* [Work task]: Repeat the entries verbatim.

*** Provided material ***

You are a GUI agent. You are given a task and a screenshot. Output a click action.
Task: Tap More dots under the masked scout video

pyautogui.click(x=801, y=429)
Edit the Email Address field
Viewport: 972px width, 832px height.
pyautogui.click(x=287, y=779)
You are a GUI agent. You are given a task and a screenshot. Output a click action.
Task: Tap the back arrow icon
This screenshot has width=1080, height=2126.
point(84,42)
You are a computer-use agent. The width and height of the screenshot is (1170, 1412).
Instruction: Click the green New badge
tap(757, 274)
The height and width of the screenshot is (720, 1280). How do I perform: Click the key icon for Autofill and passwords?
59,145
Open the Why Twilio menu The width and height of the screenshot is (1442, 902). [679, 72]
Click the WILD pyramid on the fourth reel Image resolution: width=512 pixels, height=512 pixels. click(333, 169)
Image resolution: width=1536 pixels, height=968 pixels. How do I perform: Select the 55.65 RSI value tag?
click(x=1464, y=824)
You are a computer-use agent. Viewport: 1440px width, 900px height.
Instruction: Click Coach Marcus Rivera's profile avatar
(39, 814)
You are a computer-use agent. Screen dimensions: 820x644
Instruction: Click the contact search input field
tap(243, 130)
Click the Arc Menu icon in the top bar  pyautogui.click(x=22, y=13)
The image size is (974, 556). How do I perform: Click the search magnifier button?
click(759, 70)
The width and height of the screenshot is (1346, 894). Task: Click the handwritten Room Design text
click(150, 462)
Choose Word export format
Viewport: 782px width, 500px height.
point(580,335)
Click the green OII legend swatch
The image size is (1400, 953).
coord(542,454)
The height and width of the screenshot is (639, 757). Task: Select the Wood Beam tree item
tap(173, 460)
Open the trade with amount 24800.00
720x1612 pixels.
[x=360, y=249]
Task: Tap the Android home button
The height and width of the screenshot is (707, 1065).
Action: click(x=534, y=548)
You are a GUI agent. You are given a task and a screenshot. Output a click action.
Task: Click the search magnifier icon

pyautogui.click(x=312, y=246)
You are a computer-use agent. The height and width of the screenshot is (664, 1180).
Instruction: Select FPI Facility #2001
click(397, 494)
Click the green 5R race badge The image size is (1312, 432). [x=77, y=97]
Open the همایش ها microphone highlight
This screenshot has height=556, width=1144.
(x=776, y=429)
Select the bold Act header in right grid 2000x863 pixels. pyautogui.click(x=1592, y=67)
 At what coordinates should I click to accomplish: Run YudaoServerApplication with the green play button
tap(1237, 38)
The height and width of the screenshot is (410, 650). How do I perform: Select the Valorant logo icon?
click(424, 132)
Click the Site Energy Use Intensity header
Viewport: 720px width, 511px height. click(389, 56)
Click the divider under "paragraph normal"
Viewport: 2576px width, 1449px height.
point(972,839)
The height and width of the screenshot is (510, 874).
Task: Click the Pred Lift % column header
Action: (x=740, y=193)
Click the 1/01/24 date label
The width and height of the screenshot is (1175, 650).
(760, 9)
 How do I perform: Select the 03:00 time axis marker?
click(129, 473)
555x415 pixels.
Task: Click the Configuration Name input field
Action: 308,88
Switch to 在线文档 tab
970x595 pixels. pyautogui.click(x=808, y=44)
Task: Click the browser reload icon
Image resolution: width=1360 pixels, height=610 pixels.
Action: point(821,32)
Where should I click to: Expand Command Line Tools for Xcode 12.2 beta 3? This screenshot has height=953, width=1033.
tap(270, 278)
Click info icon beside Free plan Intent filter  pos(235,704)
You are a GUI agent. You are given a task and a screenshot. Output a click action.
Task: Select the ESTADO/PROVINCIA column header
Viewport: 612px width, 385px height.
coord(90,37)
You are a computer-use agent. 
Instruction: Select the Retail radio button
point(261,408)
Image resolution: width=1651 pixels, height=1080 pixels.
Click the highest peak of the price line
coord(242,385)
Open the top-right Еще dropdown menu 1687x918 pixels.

*** End of Provided material ***

* [Exercise output]:
You are a GUI agent. You are given a task and a screenshot. Output a click action.
Task: Tap More dots under the masked scout video

pyautogui.click(x=801, y=429)
Edit the Email Address field
Viewport: 972px width, 832px height.
pyautogui.click(x=287, y=779)
You are a GUI agent. You are given a task and a screenshot. Output a click action.
Task: Tap the back arrow icon
This screenshot has width=1080, height=2126.
point(84,42)
You are a computer-use agent. The width and height of the screenshot is (1170, 1412).
Instruction: Click the green New badge
tap(757, 274)
The height and width of the screenshot is (720, 1280). How do I perform: Click the key icon for Autofill and passwords?
59,145
Open the Why Twilio menu The width and height of the screenshot is (1442, 902). [679, 72]
Click the WILD pyramid on the fourth reel Image resolution: width=512 pixels, height=512 pixels. click(333, 169)
Image resolution: width=1536 pixels, height=968 pixels. How do I perform: Select the 55.65 RSI value tag?
click(x=1464, y=824)
You are a computer-use agent. Viewport: 1440px width, 900px height.
Instruction: Click Coach Marcus Rivera's profile avatar
(39, 814)
You are a computer-use agent. Screen dimensions: 820x644
Instruction: Click the contact search input field
tap(243, 130)
Click the Arc Menu icon in the top bar  pyautogui.click(x=22, y=13)
The image size is (974, 556). How do I perform: Click the search magnifier button?
click(759, 70)
The width and height of the screenshot is (1346, 894). Task: Click the handwritten Room Design text
click(150, 462)
Choose Word export format
Viewport: 782px width, 500px height.
point(580,335)
Click the green OII legend swatch
The image size is (1400, 953).
coord(542,454)
The height and width of the screenshot is (639, 757). Task: Select the Wood Beam tree item
tap(173, 460)
Open the trade with amount 24800.00
720x1612 pixels.
[x=360, y=249]
Task: Tap the Android home button
The height and width of the screenshot is (707, 1065).
Action: click(x=534, y=548)
You are a GUI agent. You are given a task and a screenshot. Output a click action.
Task: Click the search magnifier icon

pyautogui.click(x=312, y=246)
You are a computer-use agent. The height and width of the screenshot is (664, 1180).
Instruction: Select FPI Facility #2001
click(397, 494)
Click the green 5R race badge The image size is (1312, 432). [x=77, y=97]
Open the همایش ها microphone highlight
This screenshot has height=556, width=1144.
(x=776, y=429)
Select the bold Act header in right grid 2000x863 pixels. pyautogui.click(x=1592, y=67)
 At what coordinates should I click to accomplish: Run YudaoServerApplication with the green play button
tap(1237, 38)
The height and width of the screenshot is (410, 650). How do I perform: Select the Valorant logo icon?
click(424, 132)
Click the Site Energy Use Intensity header
Viewport: 720px width, 511px height. click(389, 56)
Click the divider under "paragraph normal"
Viewport: 2576px width, 1449px height.
point(972,839)
The height and width of the screenshot is (510, 874).
Task: Click the Pred Lift % column header
Action: (x=740, y=193)
Click the 1/01/24 date label
The width and height of the screenshot is (1175, 650).
(760, 9)
 How do I perform: Select the 03:00 time axis marker?
click(129, 473)
555x415 pixels.
Task: Click the Configuration Name input field
Action: 308,88
Switch to 在线文档 tab
970x595 pixels. pyautogui.click(x=808, y=44)
Task: Click the browser reload icon
Image resolution: width=1360 pixels, height=610 pixels.
Action: point(821,32)
Where should I click to: Expand Command Line Tools for Xcode 12.2 beta 3? This screenshot has height=953, width=1033.
tap(270, 278)
Click info icon beside Free plan Intent filter  pos(235,704)
You are a GUI agent. You are given a task and a screenshot. Output a click action.
Task: Select the ESTADO/PROVINCIA column header
Viewport: 612px width, 385px height.
coord(90,37)
You are a computer-use agent. 
Instruction: Select the Retail radio button
point(261,408)
Image resolution: width=1651 pixels, height=1080 pixels.
Click the highest peak of the price line
coord(242,385)
Open the top-right Еще dropdown menu 1687x918 pixels.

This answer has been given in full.